Chicken and rice are a pretty classic combination and this Chicken Tarragon with its bright taste from the fresh herb and lots of lemon is perfect as we head into spring… at least we’re supposed to be heading that way. Today in Cincinnati we woke up to more snow on the ground and flakes flying sideways throughout the day. Hopefully this means March will leave like a lamb.
This meal happens to be what my husband made (all by himself) for me on our very first date. He scored major points with me for that, as you can imagine! So this recipe does have sentimental meaning to me… in addition to being a tasty and quick option for dinner.
I hope you enjoy it as much as our family has over the years. I serve it with Alton Brown’s recipe for Baked Brown Rice. Stick it in the oven and forget it as you prepare and even clean up your cooking dishes for the Chicken Tarragon. It’s a great recipe too!
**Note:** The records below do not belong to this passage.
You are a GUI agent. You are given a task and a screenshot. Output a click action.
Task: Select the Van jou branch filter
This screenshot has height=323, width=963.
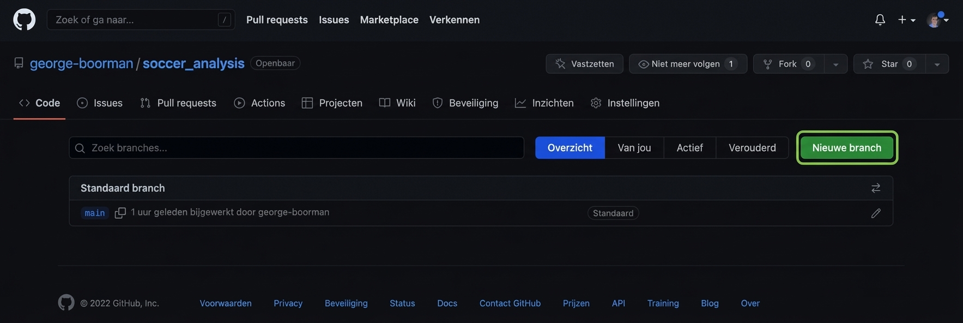[634, 148]
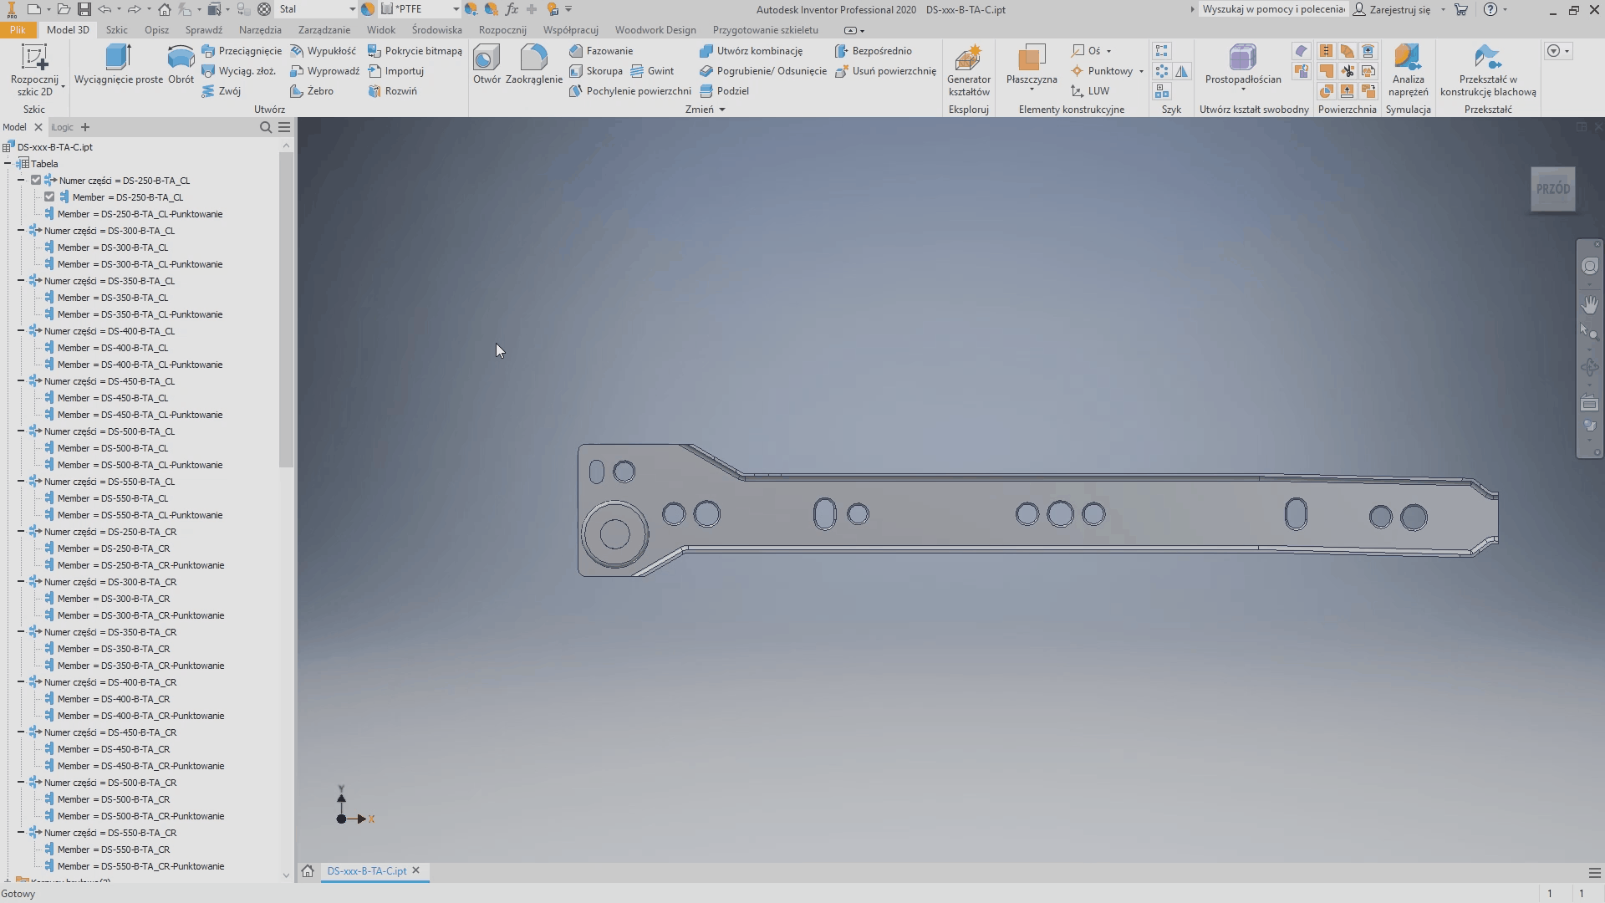This screenshot has width=1605, height=903.
Task: Select Member DS-400-B-TA_CR-Punktowanie item
Action: pos(140,716)
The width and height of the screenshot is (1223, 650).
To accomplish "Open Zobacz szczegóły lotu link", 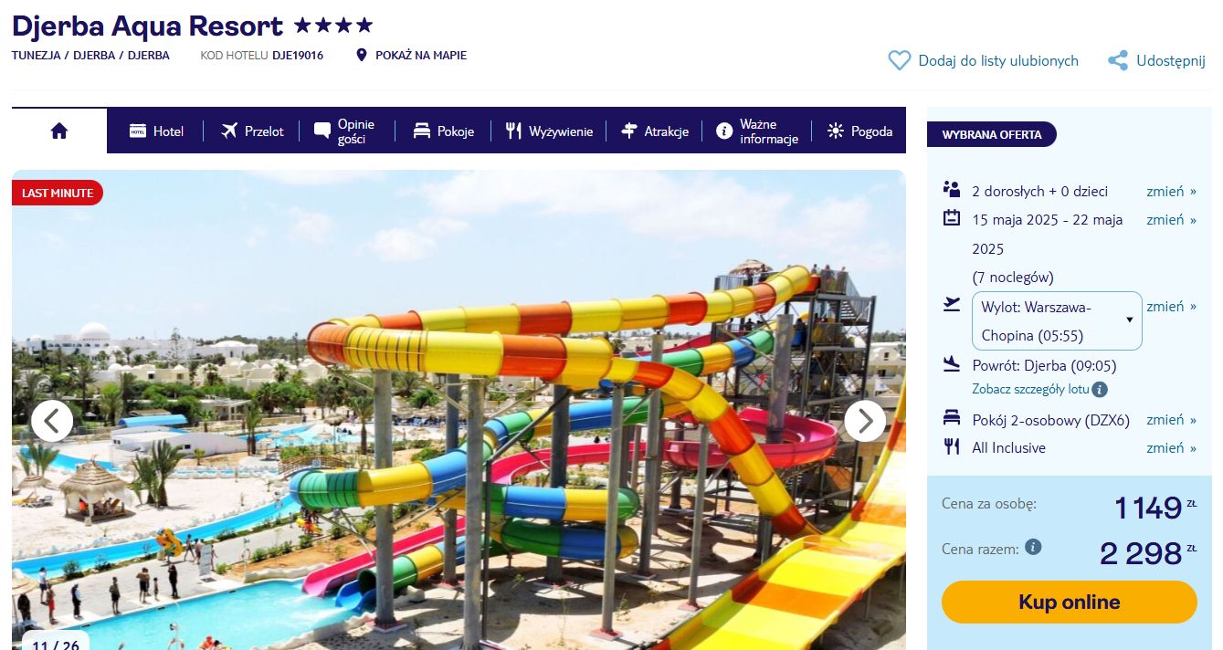I will (x=1030, y=390).
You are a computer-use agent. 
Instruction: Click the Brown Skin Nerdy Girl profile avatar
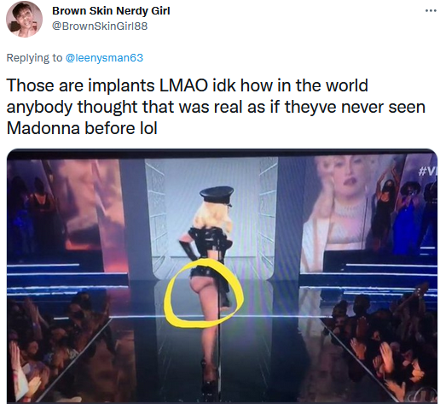(x=24, y=19)
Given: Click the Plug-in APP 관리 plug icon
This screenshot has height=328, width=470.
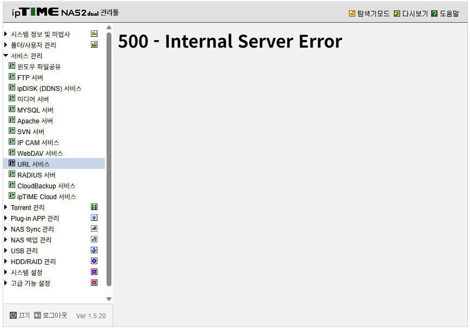Looking at the screenshot, I should pos(94,218).
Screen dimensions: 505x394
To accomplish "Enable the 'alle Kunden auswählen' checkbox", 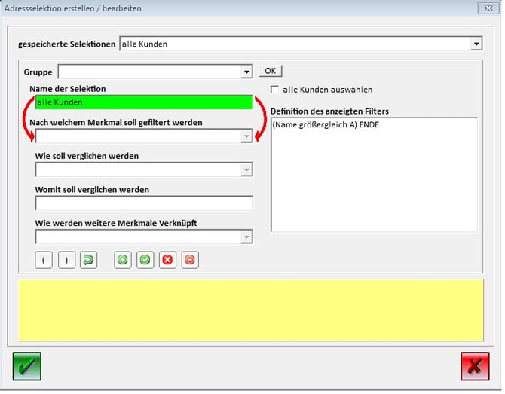I will (x=275, y=90).
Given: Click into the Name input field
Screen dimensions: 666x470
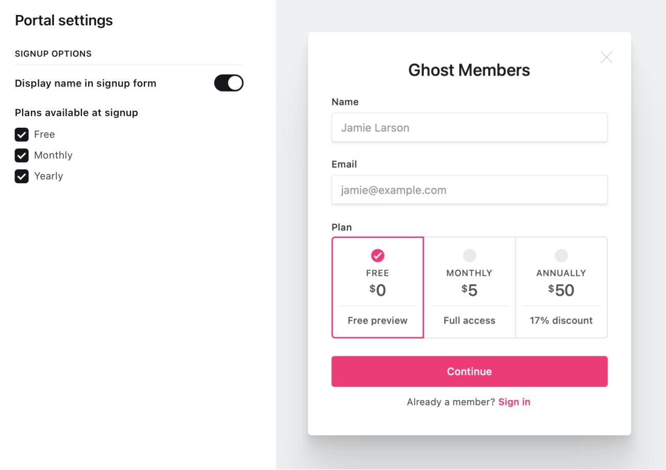Looking at the screenshot, I should (x=470, y=128).
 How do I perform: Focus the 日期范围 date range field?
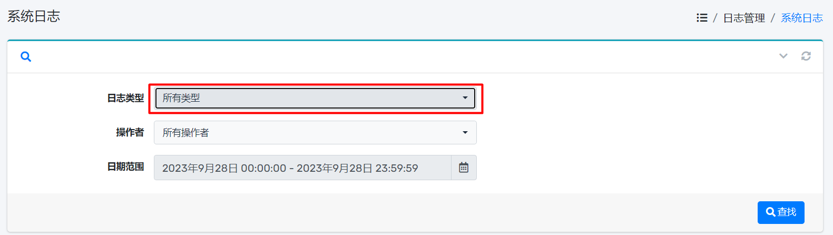pyautogui.click(x=302, y=168)
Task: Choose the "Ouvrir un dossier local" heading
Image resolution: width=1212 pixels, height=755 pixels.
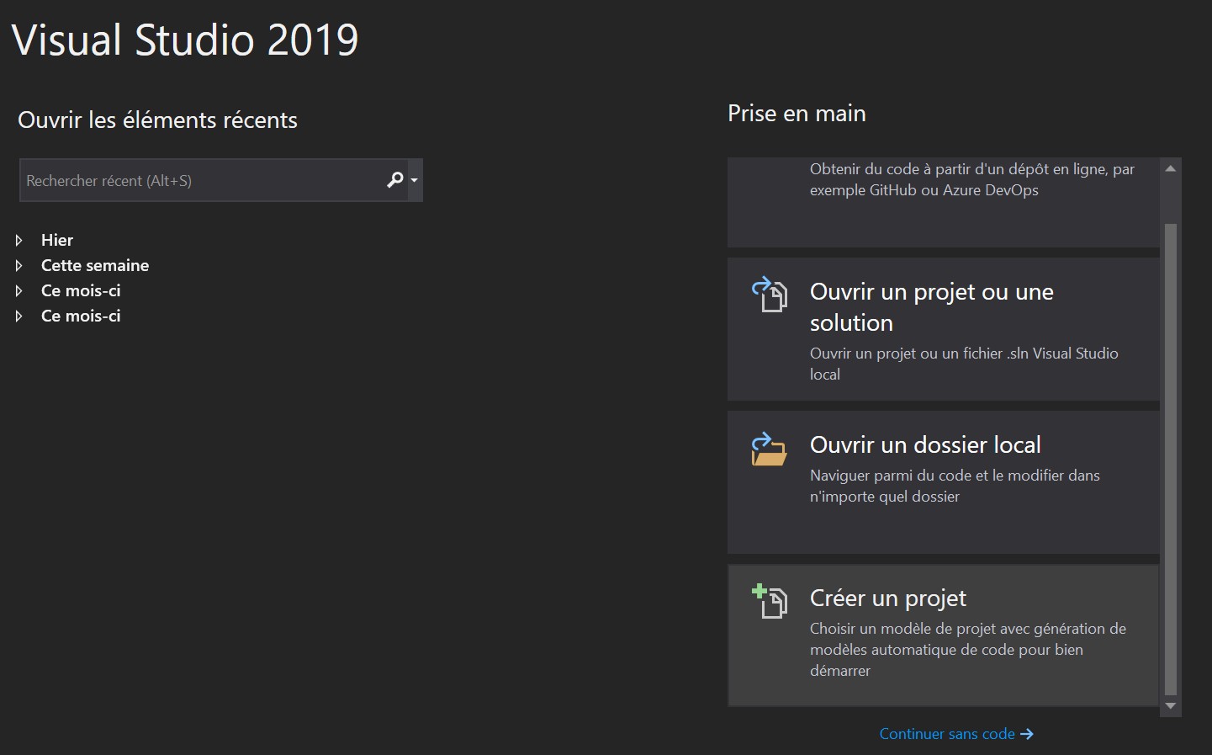Action: click(x=925, y=444)
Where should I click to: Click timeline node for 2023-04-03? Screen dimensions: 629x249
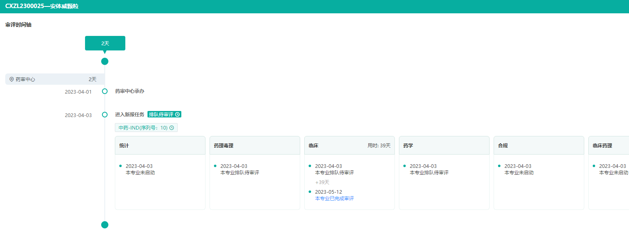[105, 115]
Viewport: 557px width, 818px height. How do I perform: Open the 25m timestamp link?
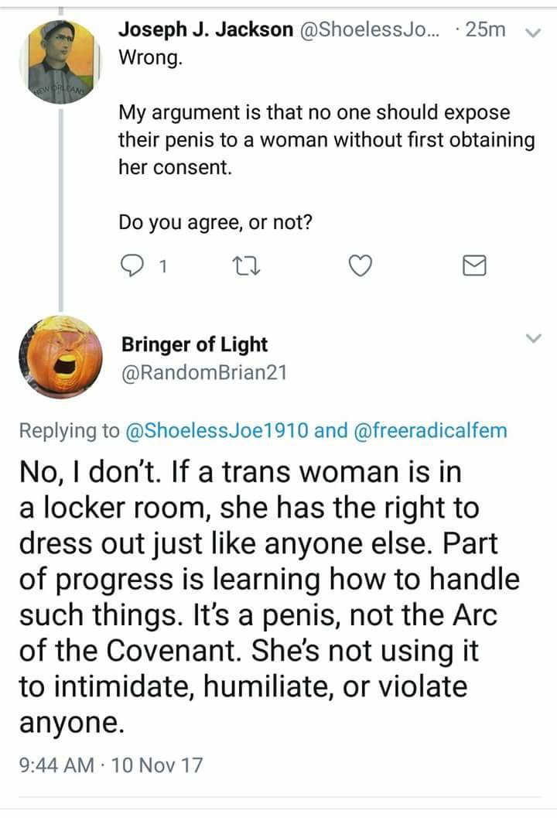point(487,30)
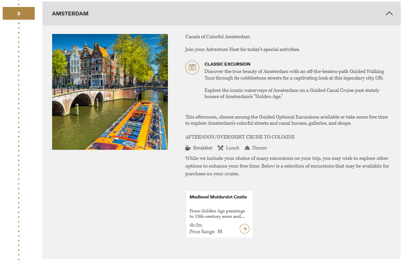Viewport: 403px width, 261px height.
Task: Click the Lunch meal label
Action: point(232,148)
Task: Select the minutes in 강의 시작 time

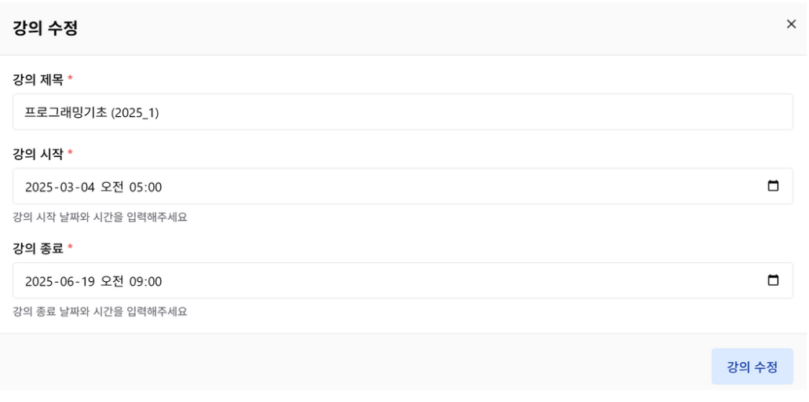Action: pos(154,187)
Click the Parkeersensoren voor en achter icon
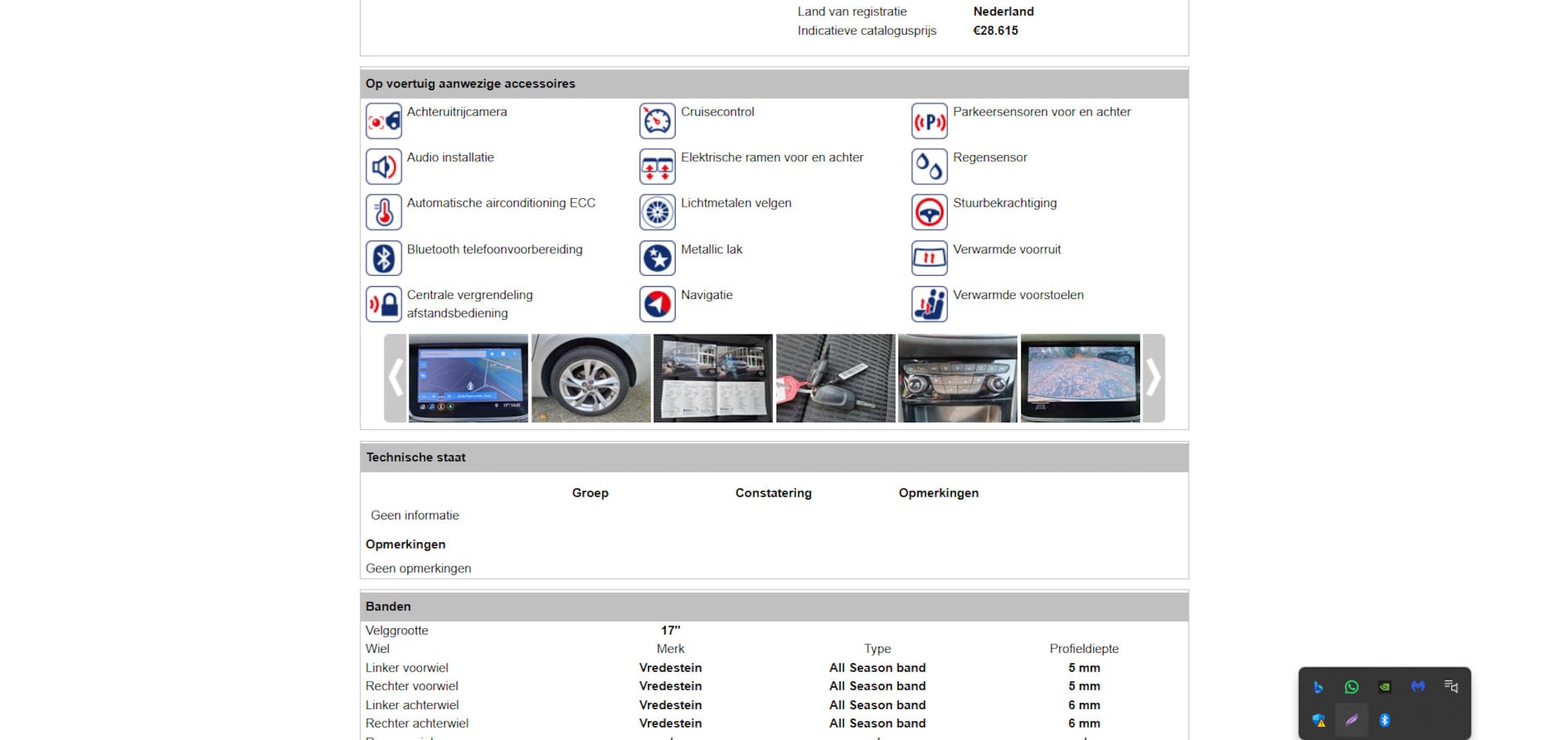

- 4 boneless, skinless chicken breasts, cut into 1-inch pieces
- 1/3 c. flour
- 1/2 t. salt
- 1/4 t. pepper
- 1 small shallot, minced
- 2 T. unsalted butter
- 2 T. grapeseed oil
- Splash white wine
- 1 can low-sodium chicken broth
- 3 lemon slices, quartered
- 1 T. fresh tarragon, minced
- Place diced chicken in large plastic bag, pour in flour, salt and pepper and shake well to coat. Meanwhile heat butter and oil in a large skillet over medium high heat. When hot, add shallots and saute for a minute. Add floured and seasoned chicken to the skillet and leave to cook on one side for 5 minutes. Using metal tongs, flip the chicken and allow to brown on the other side, about 5 minutes more.
- Add a splash of white wine and allow to cook for about 30 seconds. Add the can of chicken broth and quartered lemon slices and simmer for 5 minutes, stirring once.
- Remove pan from heat and stir in fresh tarragon and salt to taste.
- Remove lemon slices before serving. Scoop chicken and sauce over brown rice and enjoy.
- 1 1/2 c. brown rice
- 2 1/2 c. water
- 1 T. unsalted butter
- 1 t. salt
- Preheat oven to 375 degrees.
- Place rice into an 8-inch glass baking dish.
- Bring water, butter and salt just to a boil in a covered saucepan. Pour the boiling water over the rice, stir to combine, cover dish tightly with aluminum foil and bake on middle rack of oven for 1 hour.
- Remove cover, fluff with fork and serve rice immediately.